59 The definition of penalty in s 21 of the Interpretation Act 1987 is an inclusory definition: 'penalty includes forfeiture and punishment'. By using the word 'includes' the Legislature has demonstrated an intention that the imposition of forfeitures or punishments should be encompassed by the word penalty, but has also indicated that the meaning of the word penalty is not restricted to those things alone.
60 A decision to impose a reprimand by the Commissioner is made in the course of disciplinary proceedings under Part 4 of the Act. When one considers the scheme of the Act with respect to the discipline of licence holders, it is apparent that the imposition of a caution or reprimand is a punishment. Such a determination is made after a disciplinary process involving the levelling of allegations said to justify the taking of disciplinary action, the issue of show cause notices, the consideration of any response from the licence holder, and a determination as to whether the grounds exists. Only following a finding that the grounds do exist, can the Commissioner determine to take disciplinary action, which varies between cautioning or reprimanding the holder, imposing a monetary penalty, through to suspension, cancellation and disqualification. A record of that disciplinary action appears on the Departmental web-site. It relevantly shows that authority holders have been reprimanded, or otherwise disciplined, for specified disciplinary breaches of the Act. This is available for all future employers and customers to see.

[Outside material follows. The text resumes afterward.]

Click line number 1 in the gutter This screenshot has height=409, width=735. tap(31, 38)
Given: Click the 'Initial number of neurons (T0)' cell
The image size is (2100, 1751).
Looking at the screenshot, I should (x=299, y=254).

61 The Macquarie Dictionary On Line defines punishment thus:
1. the act of punishing.
2. the fact of being punished, as for an offence or fault.
3. that which is inflicted as a penalty in punishing.
62 In my opinion, when considered in the context of disciplinary proceedings under the Act, the issue of a reprimand to an authority holder is inflicted as a punishment for conduct found by the Commissioner, which the Act specifies merits such action. While there is no doubt that the protection of the public is a central purpose sought to be achieved by those proceedings, the fact that a reprimand operates as a public censure with attendant adverse consequences to authority holders is obvious. In Ms Cruz and Mr Preston's case they were reprimanded for improper conduct under s 56(c). While their offences were disciplinary ones, rather than criminal offences, they are nonetheless offences for which they have been punished by reprimand and public censure. I am satisfied that the determinations of the Commissioner to reprimand them under s 62(c) are decisions to impose a penalty under Part 4 of the Act, which give rise to a right to seek a review under s 83B(3)(a).
63 As both Ms Cruz and Mr Preston are persons aggrieved by such a decision, the Tribunal has review jurisdiction under s 83B of the Act and s 38 of the Administrative Decisions Tribunal Act 1997.
64 I note that in their submissions Ms Cruz and Mr Preston raised arguments going to the fact that the Commissioner had always advised them that they had a right to review a decision to reprimand. In view of the conclusion I have reached it is not necessary to traverse that ground.
65 I will direct that these matters be listed for directions on Friday 3 April 2009 at 2pm at which time further directions and any applications for stays will be considered.